In an effort to bury my head in the sand and pretend it didn't exist, I pushed forward with my day, insisting my children finish their school and chores before even thinking about going outside.

Then, in the quiet moments while my children played in the snow and I watched from the kitchen window I began to ponder the moment.

I thought about my facebook feed and how many times I scroll through and see complaint after complaint about the weather. 

We are ready for Spring!
Then we complain about the allergies or the pollen on everything or the busy-ness of the schedule that comes from Spring activities.

We are ready for Summer!
Then we complain about the heat that never seems to end.

We are ready for Fall!
Then we complain that summer is winding down, the cold is coming and it's time to hibernate.

We are ready for the holidays that come with winter and some of us are ready for snow!
Then we complain about the busy-ness of the season.
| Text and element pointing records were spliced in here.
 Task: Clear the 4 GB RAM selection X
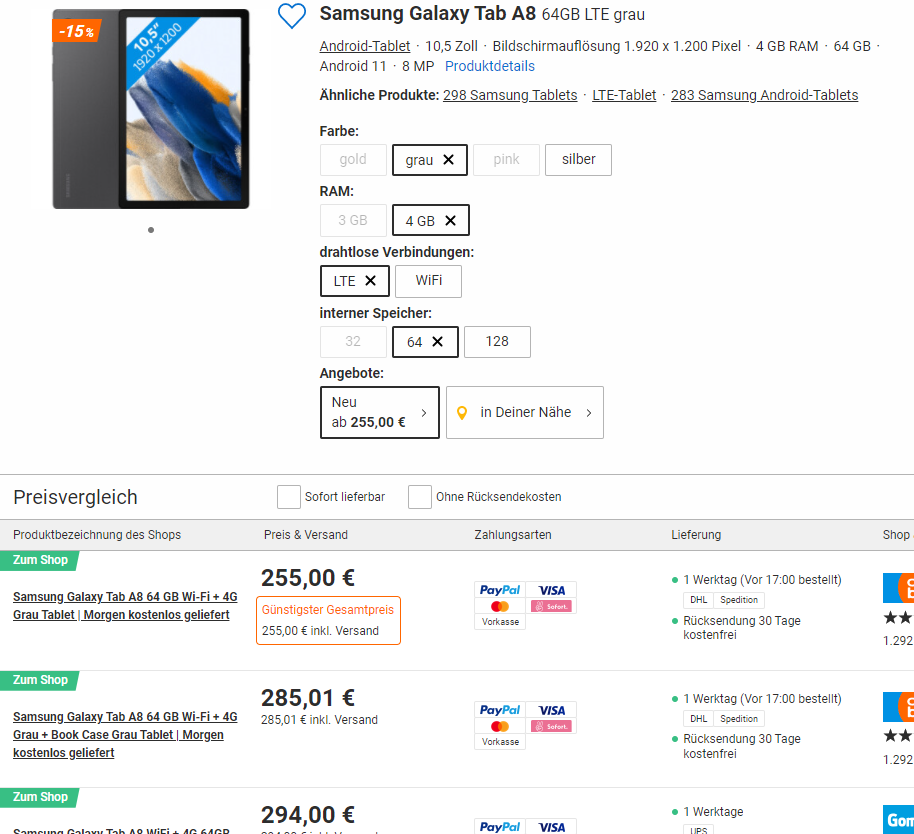tap(450, 221)
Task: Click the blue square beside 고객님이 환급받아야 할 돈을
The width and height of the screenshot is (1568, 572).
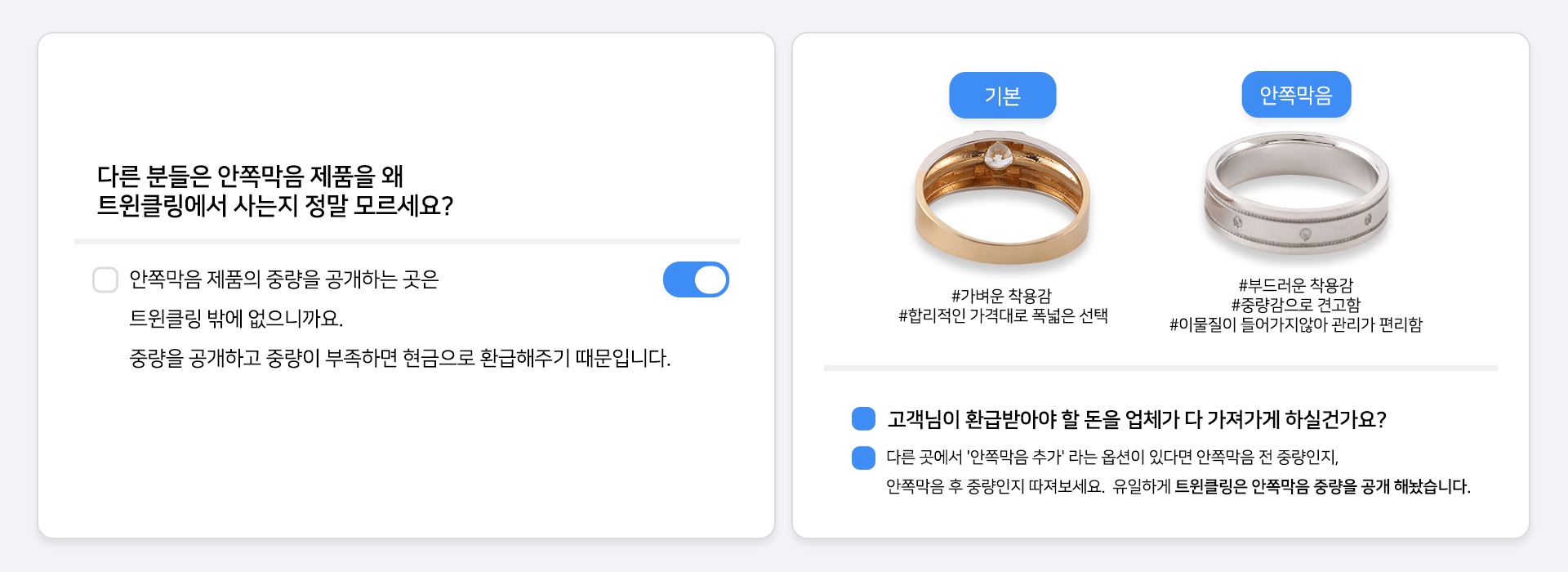Action: pos(863,419)
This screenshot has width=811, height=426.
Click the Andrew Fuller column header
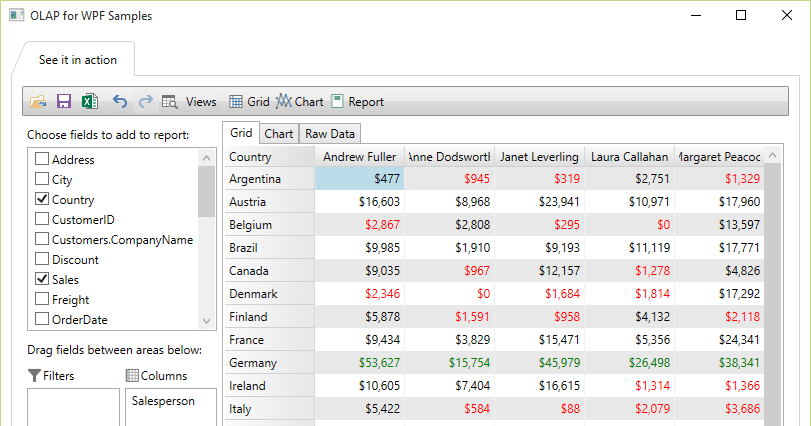(x=359, y=156)
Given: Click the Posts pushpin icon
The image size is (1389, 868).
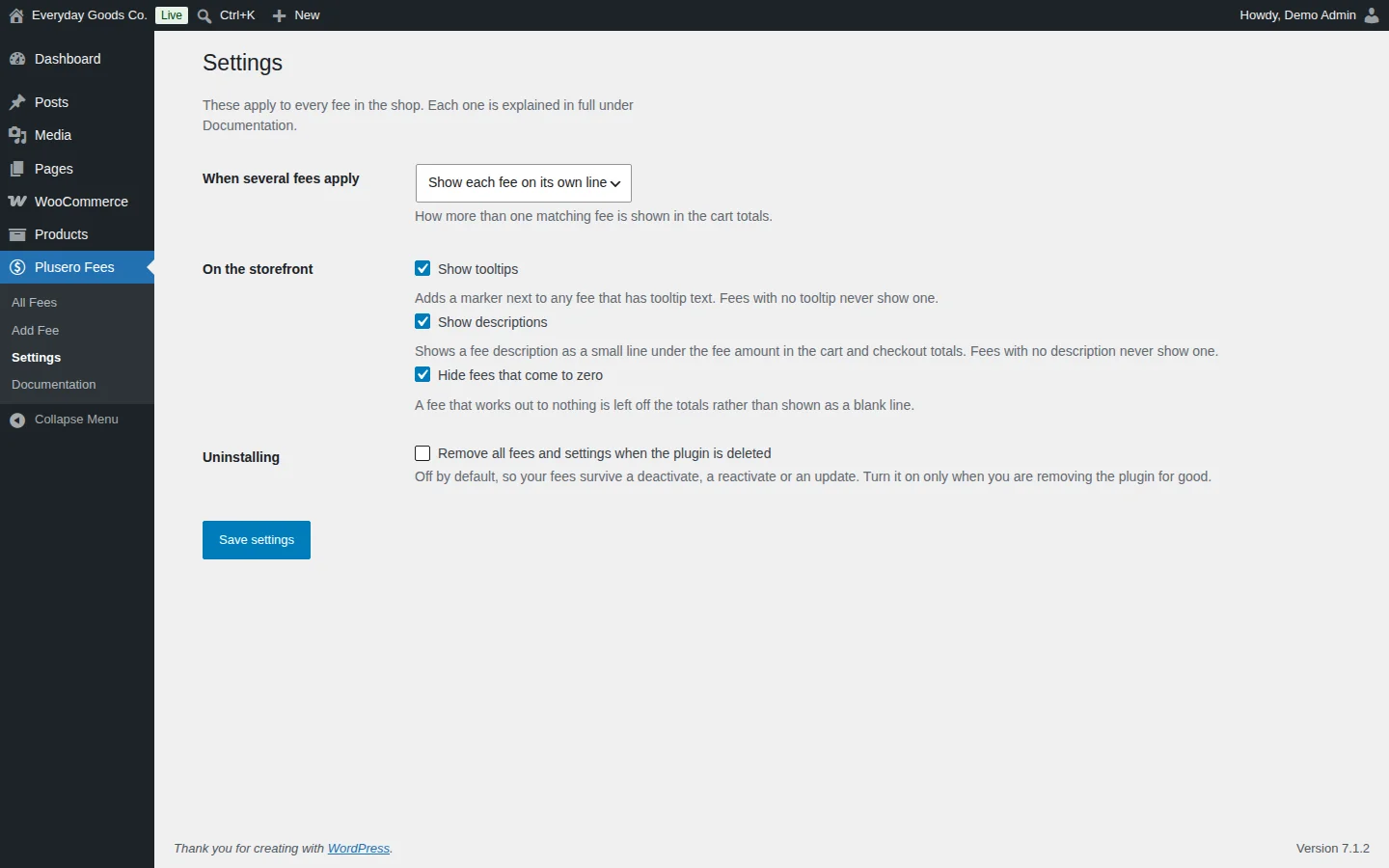Looking at the screenshot, I should (17, 102).
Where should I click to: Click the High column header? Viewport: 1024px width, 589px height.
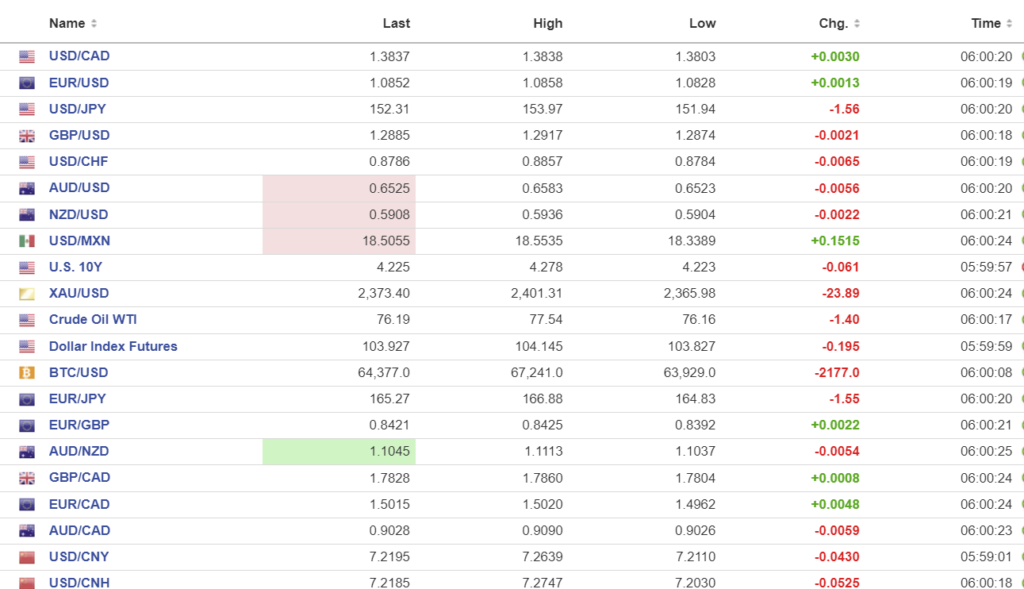[548, 23]
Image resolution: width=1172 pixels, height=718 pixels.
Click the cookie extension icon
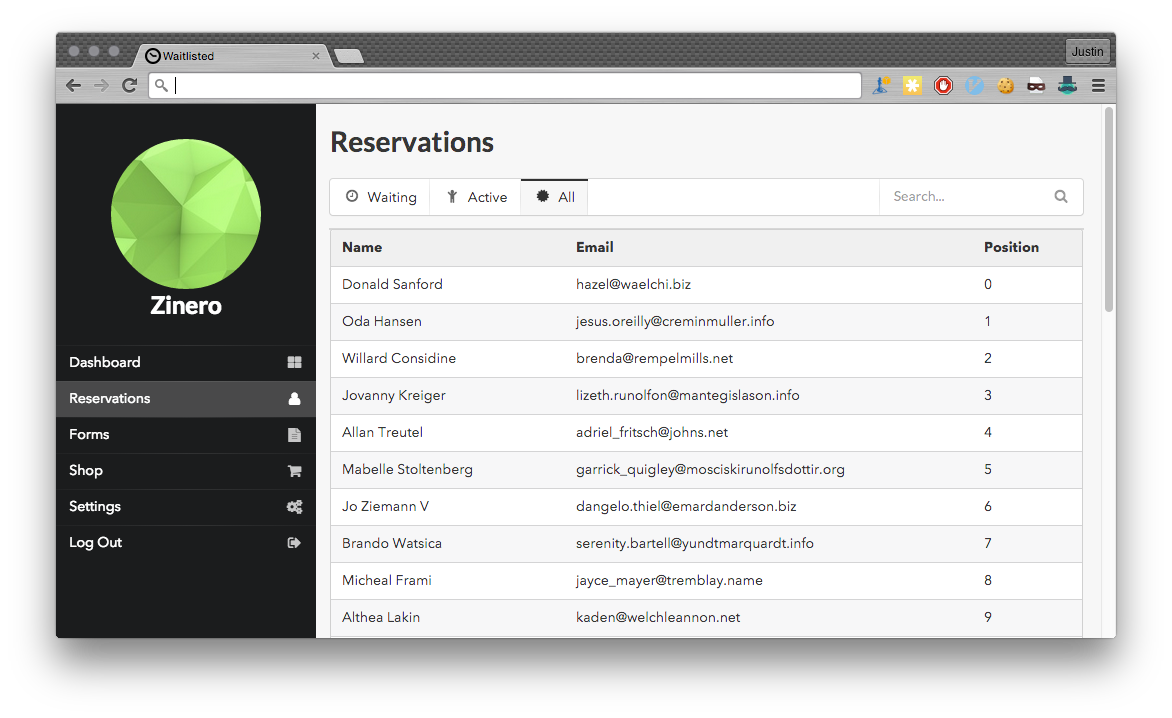click(x=1005, y=85)
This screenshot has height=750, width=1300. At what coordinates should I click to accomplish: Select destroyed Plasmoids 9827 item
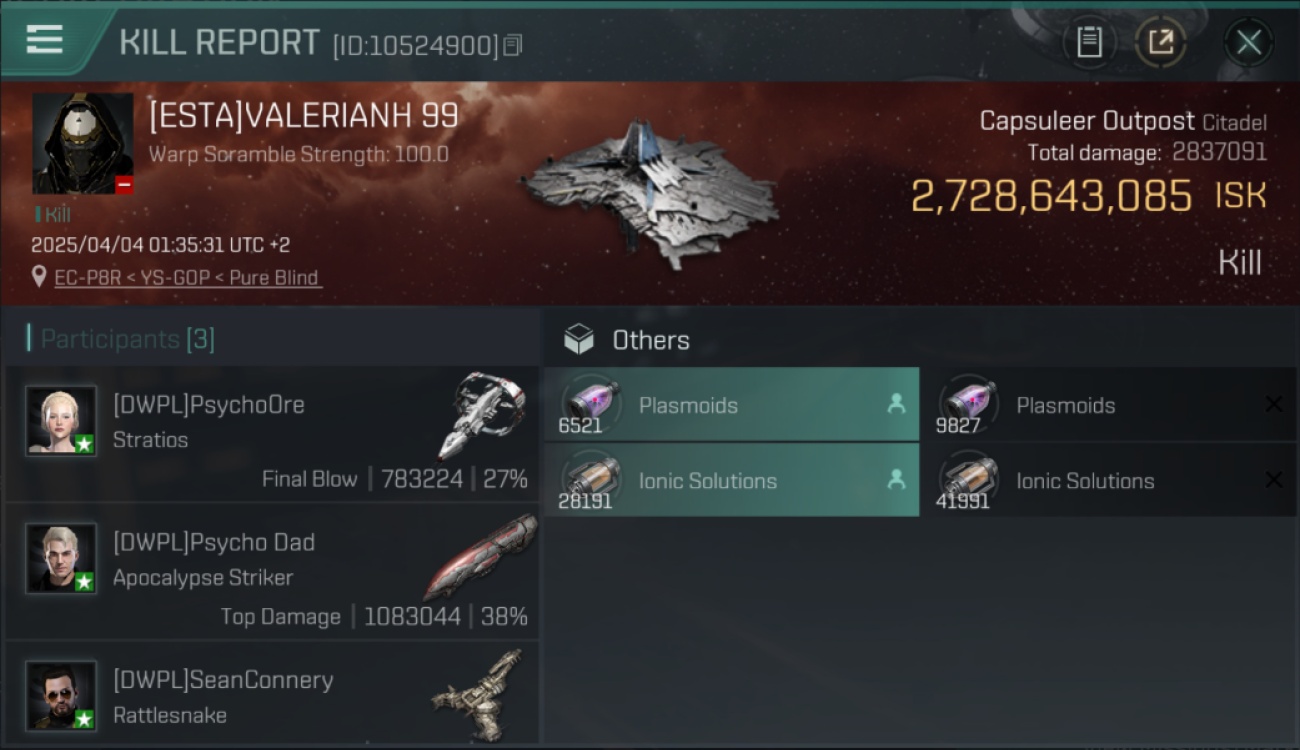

We rant about how the cold and dreary weather is getting old.

I don't just mean in the posts of my friends, I can look through and see these sentiments in my own postings too.  Way more often than I'd like to admit.

We can be a grumbly, discontent people can't we?

If not the weather, then...




other parents

difficult circumstances

on and on the list goes. 

Some of us by personality are more prone to grumble and complain than others, but even the most joyful and content people I know have admitted struggling with being content at times.

As I thought about this, I realized I can't speak for others, but I know for me that much of my discontent, loss of joy and just general grumpiness seems to start when I put my focus on always waiting for the next moment.

How different things are when I choose joy in the moment I'm in rather than waiting for it to pass.

It isn't always easy to do that.

There are times when no matter how you look at it, there really isn't anything joyful to see.

Yet, even in those moments I think we can find joy in the unseen.  We can hold steadfast to the truth that God loves His people and is always working for their good even when we can't see it or understand it.

I'm a glass half empty kinda gal and my first inclination is almost always to see the negative...the hard, the extra work, the annoying, the inconvenient.

I can't say that these ponderings have led me to turn over a new leaf. 

No promises to never complain or to always see the good first.

What I can say, though, is that for today, for this moment I'm going to embrace the snow.

I'm going to say "Thank you" and see it not as an annoyance or a delay of Spring. 

Rather, I'm going to choose to see it as one last opportunity this winter to watch my children take delight in playing together and building snowmen.

I'm going to choose to be thankful that my children are able and willing to play in the snow instead of grumbling about the wet clothes and the slushy mess now on the family room floor.

I'm going to cherish the laughter and time together that came in the moments after their play as we ate a snack and sipped on tea around the table. 
The screaming that came shortly before,
the frustration that came when one child refused to come in because he had to complete what he started before he could switch gears,
the extra work of preparing tea and a snack that weren't planned...I'm letting all of that (and more) go.

I don't think we can always seize the day, nor do I think we need to cherish every moment. 

It's okay that there are moments we want to forget and days where surviving is a more realistic goal than grabbing it by the horns and yelling "Carpe Diem".

I do think, however, that we would do well to be present in each moment...

to live it...good and bad...and not miss it while we wait for the next one to come along.

Winter will eventually wind down,

Spring will be sprung

and while I shiver a little longer and stock up on tissues for allergy season,

I'm going to commit anew to looking a little harder for joy and contentment in the cracks and crevices of life's moments.